Regardless training was no doubt rushed and he would be moved by train across Canada to Halifax, Nova Scotia and boarded on the Canadian Pacific Liner's SS Missanabie as shown above. This and other CP liners were converted during the war to troop carriers, and like others had to travel across the dangerous U Boat covered Atlantic ocean. The 29th would take 37 officers and 1,104 other ranks off Canadian shores on 20 May 1915. A sight many would never see again. Some 3 1/2 years later this very troop carrying ship would be sunk by a German U-Boat off the coast of Ireland.
Private Hanna's unit would have probably be held or near London for some training before being sent off to Europe. And it would be in Europe after many battles no doubt that Robert would become a hero. Along the road he obviously impressed his superiors over the next two years and rose from the rank of private through to Company Sergeant Major. That's possibly seven different promotions folks.


The battle for Hill 70 took place in the upper right corner of this map. The battle was most viciously fought between both sides, with the 29th launching three separate attacks on the hill to be repulsed each time... and at VERY heavy costs.

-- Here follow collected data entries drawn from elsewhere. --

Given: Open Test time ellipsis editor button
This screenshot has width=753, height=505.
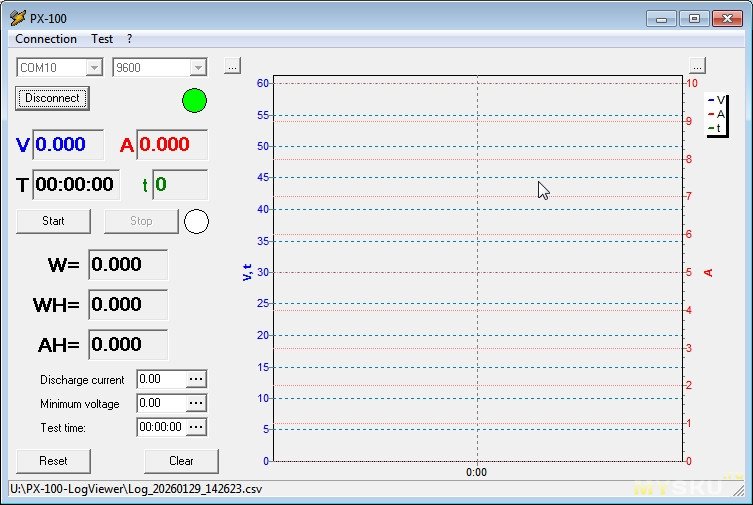Looking at the screenshot, I should point(197,427).
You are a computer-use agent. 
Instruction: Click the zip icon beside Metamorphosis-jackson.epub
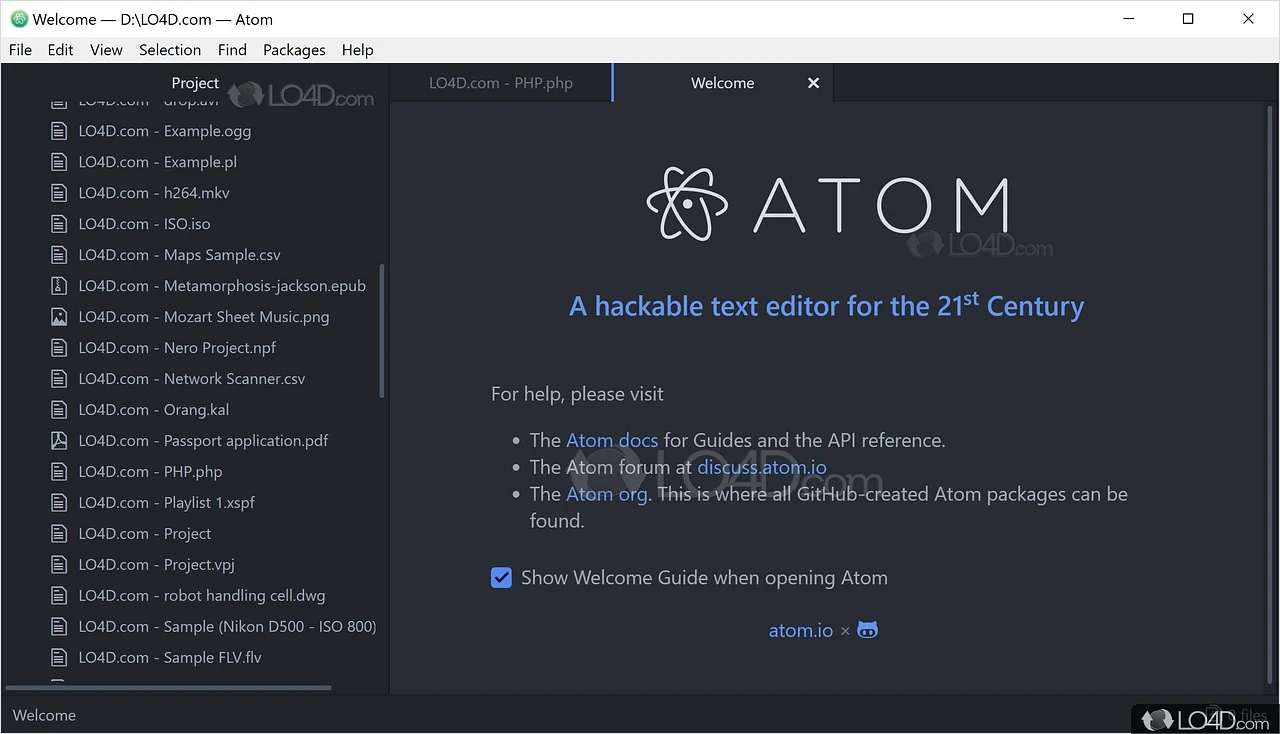tap(59, 285)
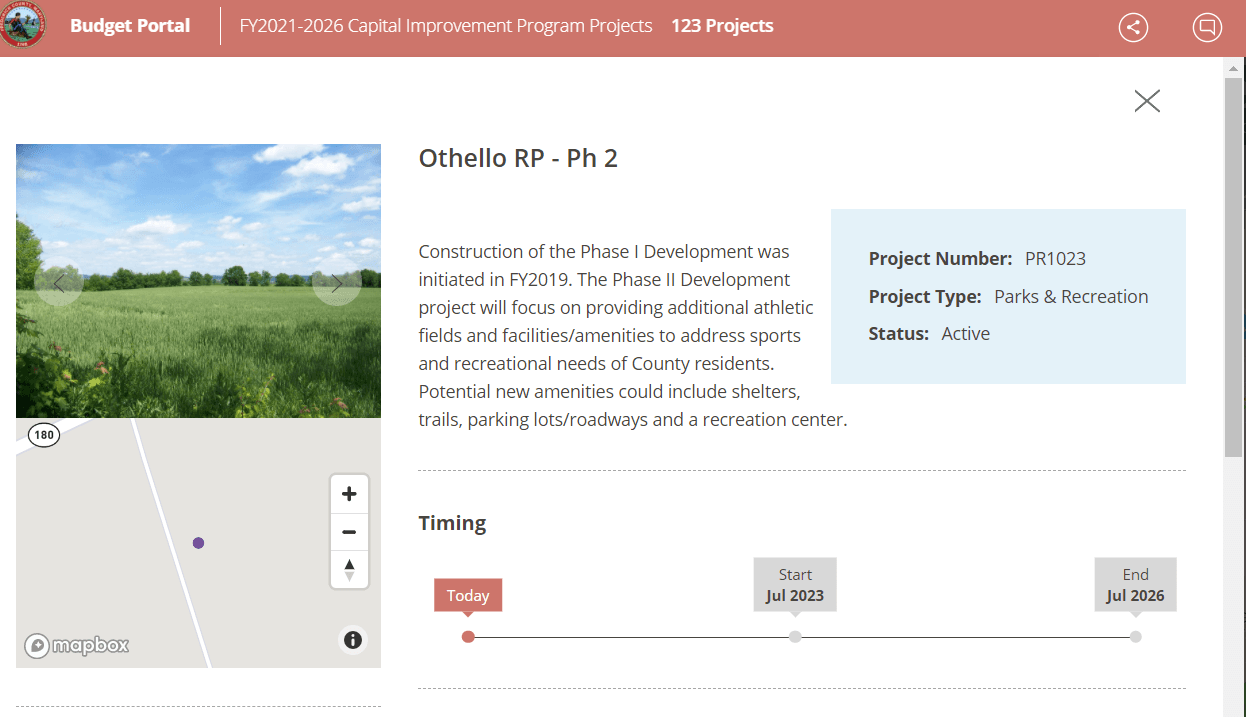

In fact Hanna's B Company had all of its officers already killed and this left him in charge.
Hanna rallied his troops and decided to take a fourth run at the hill and this time, despite murderous fire managed to get a group of men through the barbed wire and advancing on an enemy machine gun pit. Hanna alone took out the first three by bayonet and clubbed the forth to death using the butt of his rifle. The men then immediately set up a defensive position knowing full well that the Germans would counter the attack, and they certainly did. But this time Hanna and his company held the ground till later relieved. About ten weeks later it was announced in the London Gazette that CSM Robert Hanna had been awarded the Victoria Cross. Here is that announcement...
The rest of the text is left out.